After describing some main mutable sequences, it's time to resume their complexities in the table below. The table is similar to the one from Collections Performance Characteristics. The difference is that it: is expressed in Big O notation, doesn't have the complexity for head and tail operation since they're always, respectively, constant and linear time, and has some supplementary sequences:

O(n)Sequence | access per index | update | prepend | append | |
---|---|---|---|---|---|

ArrayBuffer | O(1) | O(1) | O(n) | a.O(1) | |

ListBuffer | O(n) | O(1) | O(1) | ||

Array | O(1) | O(1) | - | - | |

ArraySeq | O(1) | O(1) | - | - | |

ArrayStack | O(1) | O(1) | a.O(1) | O(n) | |

HashSet | e.O(1) | e.O(1) | - | - | |

TreeSet | O(log n) | O(log n) | - | ||

LinkedHashSet | e.O(1) | e.O(1) | - | - | |

BitSet | O(1) | a.O(1) | - | - | |

HashMap | e.O(1) | e.O(1) | - | - | |

TreeMap | O(log n) | O(log n) | - | - | |

LinkedHasMap | e.O(1) | e.O(1) | - | - | |

ListMap | O(n) | O(n) | O(n) | - | - |

OpenHashMap | e.O(1) | e.O(1) | - | - | |

LongMap | e.O(1) | e.O(1) | - | - | |

ArrayStack | O(1) | O(1) | a.O(1) | O(n) |

*e.O(1)* is the abbreviation used for effective constant time and *a.O(1)* for amortized constant time. The update operation for sets is in fact an operation updating the presence of given element in the set (= setting the absence [false value] is the same as removing given element).

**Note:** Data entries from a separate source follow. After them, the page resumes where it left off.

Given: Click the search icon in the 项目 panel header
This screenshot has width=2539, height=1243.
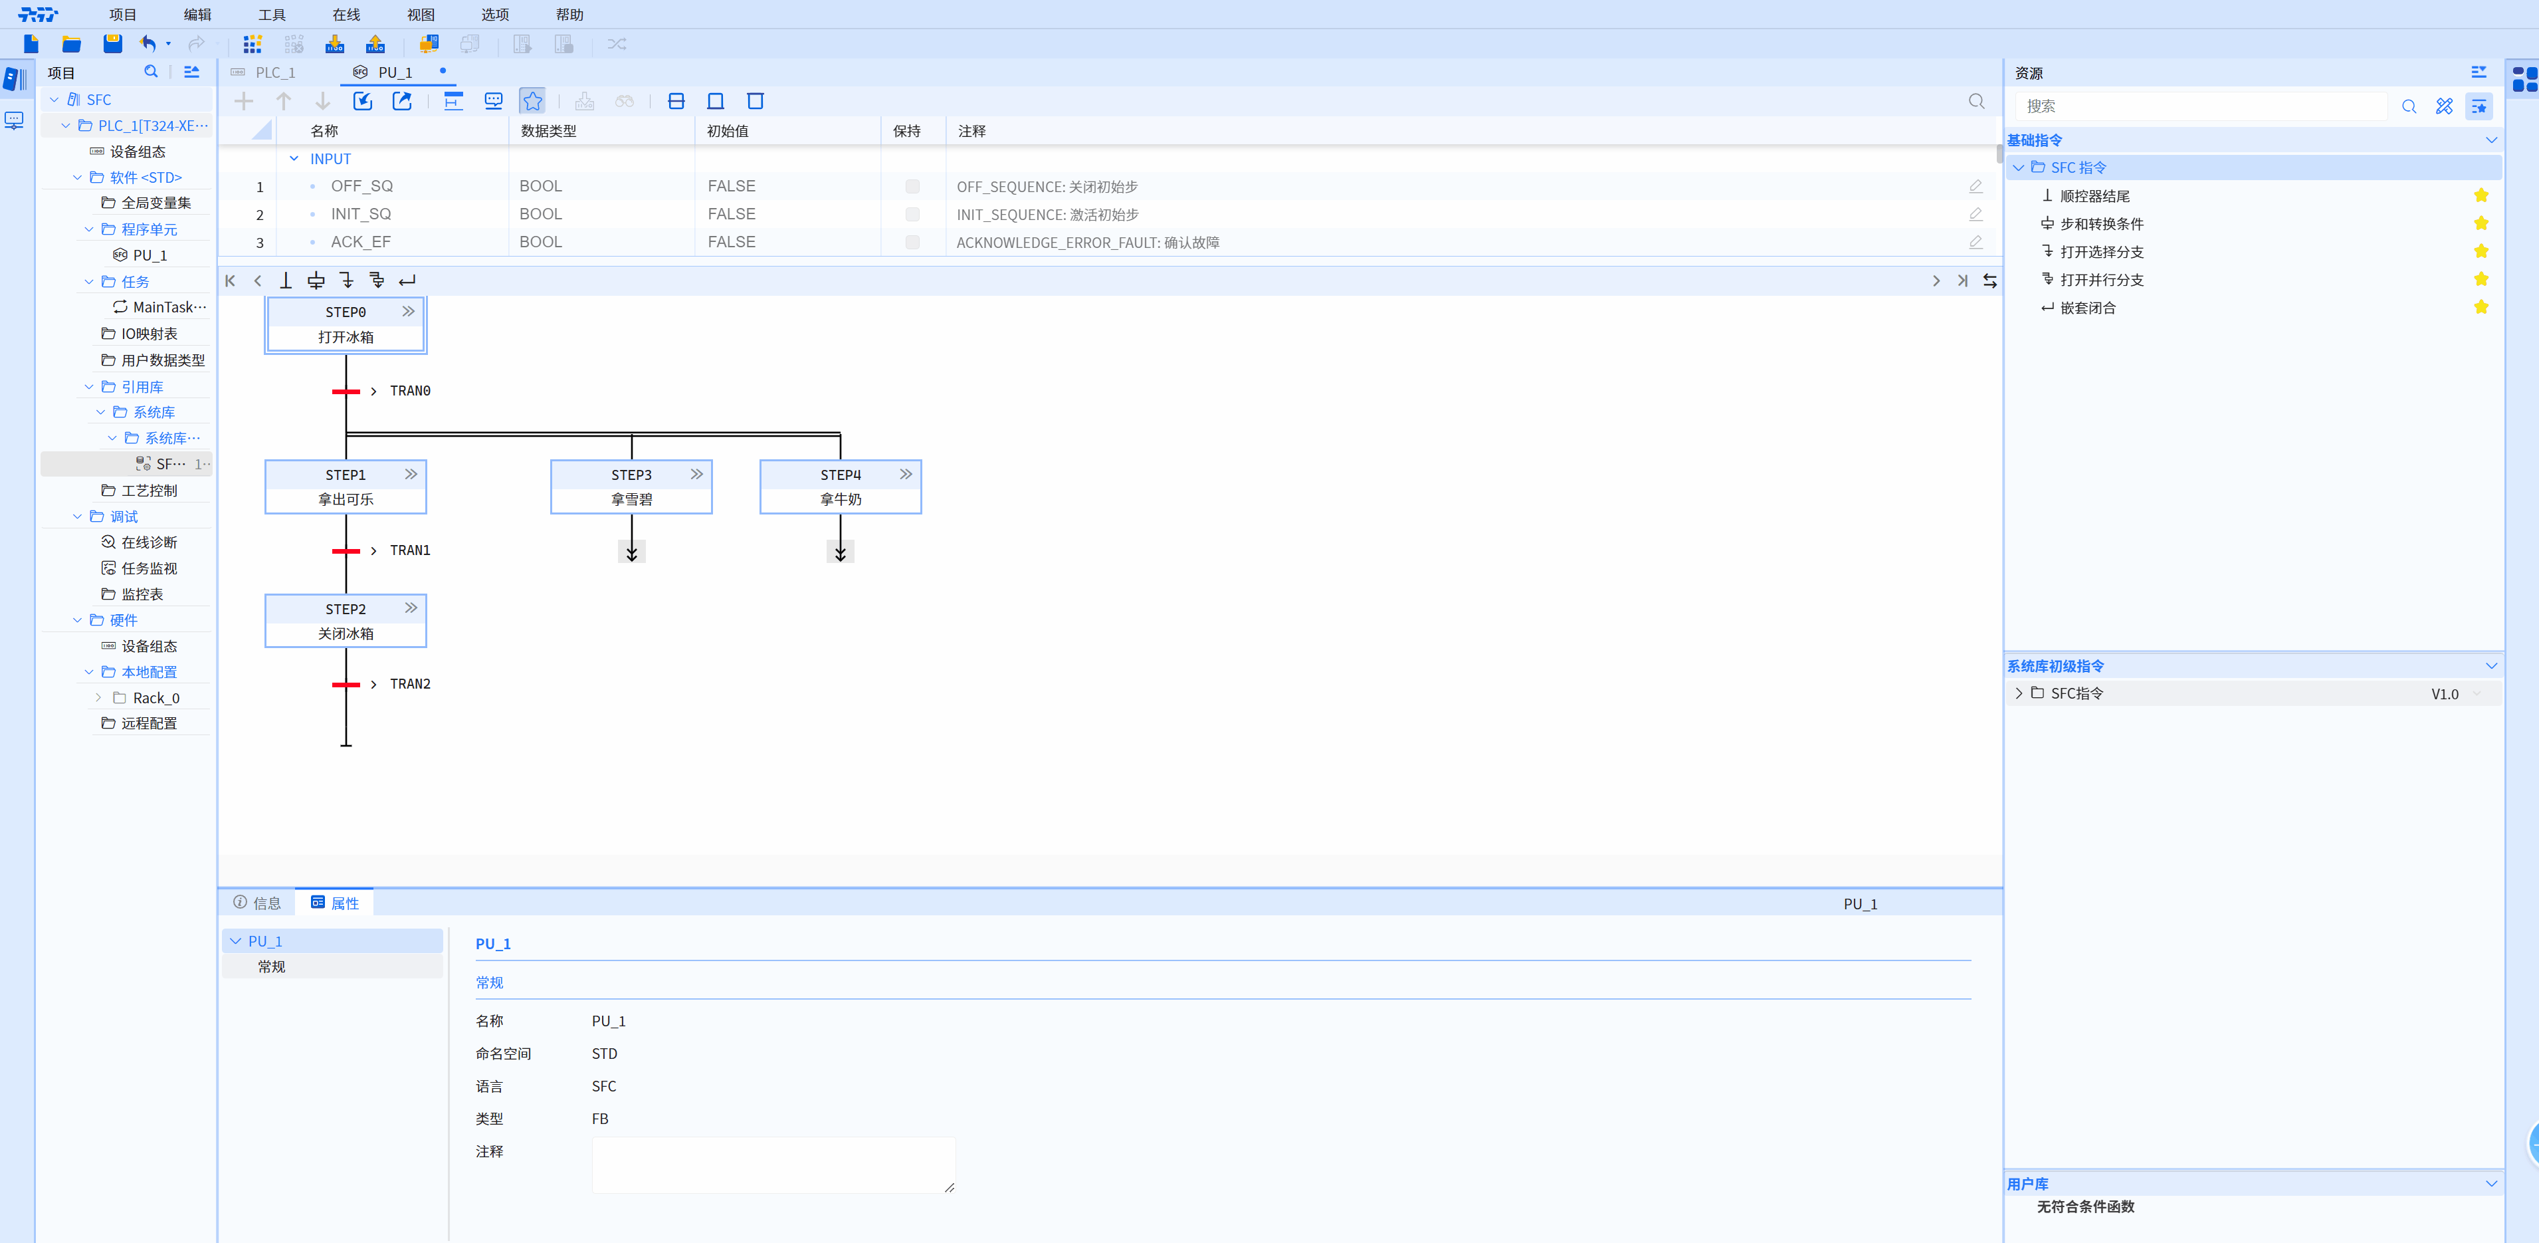Looking at the screenshot, I should click(x=151, y=72).
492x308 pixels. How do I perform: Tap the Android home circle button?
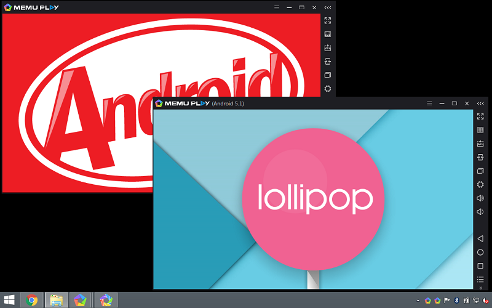(480, 253)
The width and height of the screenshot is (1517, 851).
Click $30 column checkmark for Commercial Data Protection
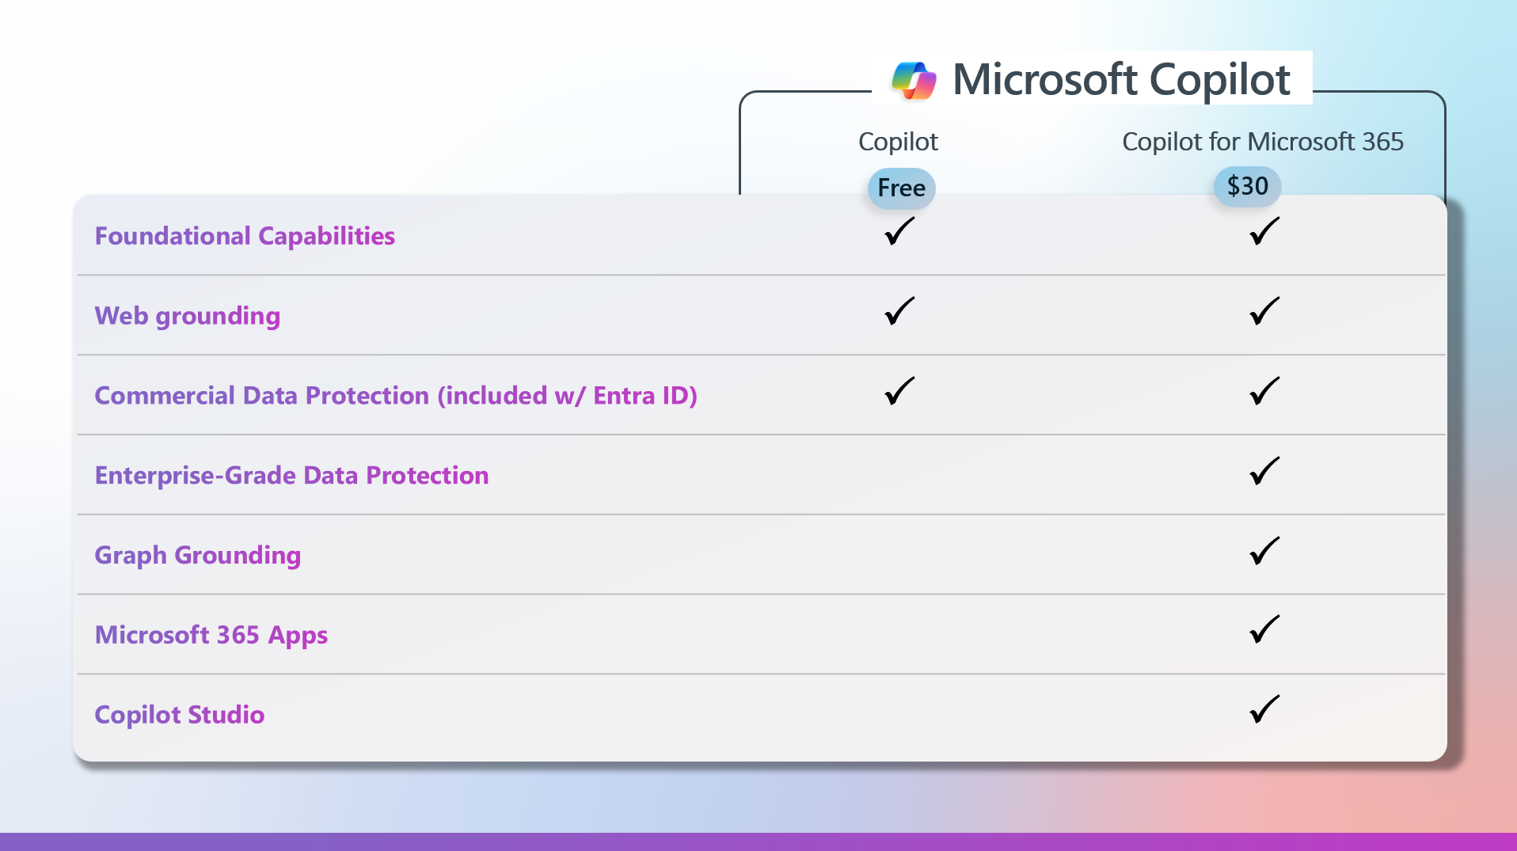click(1264, 391)
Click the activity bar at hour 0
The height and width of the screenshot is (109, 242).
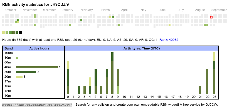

This post explained the complexity of Scala's immutable collections. Each of its parts considered a specific category of them and though we could find the buffers, arrays, sets, maps, queues and stacks. From this post we should remember that the hash collisions lead inevitably to the effective constant time, either in closed (HashMap) and in open (OpenHashMap) addressing. Another point concerns the Tree* data structures that are backed by the Red-Black Tree - a binary search, self-balancing trees helping to keep pretty efficient (O(log n)) execution time. The third point to remember concerns the queues and particularly PriorityQueue that can be very helpful to create a structure working on important items first. And finally we'd also remember the poor performance of ListMap that in most useful cases (get and put) executes in linear time.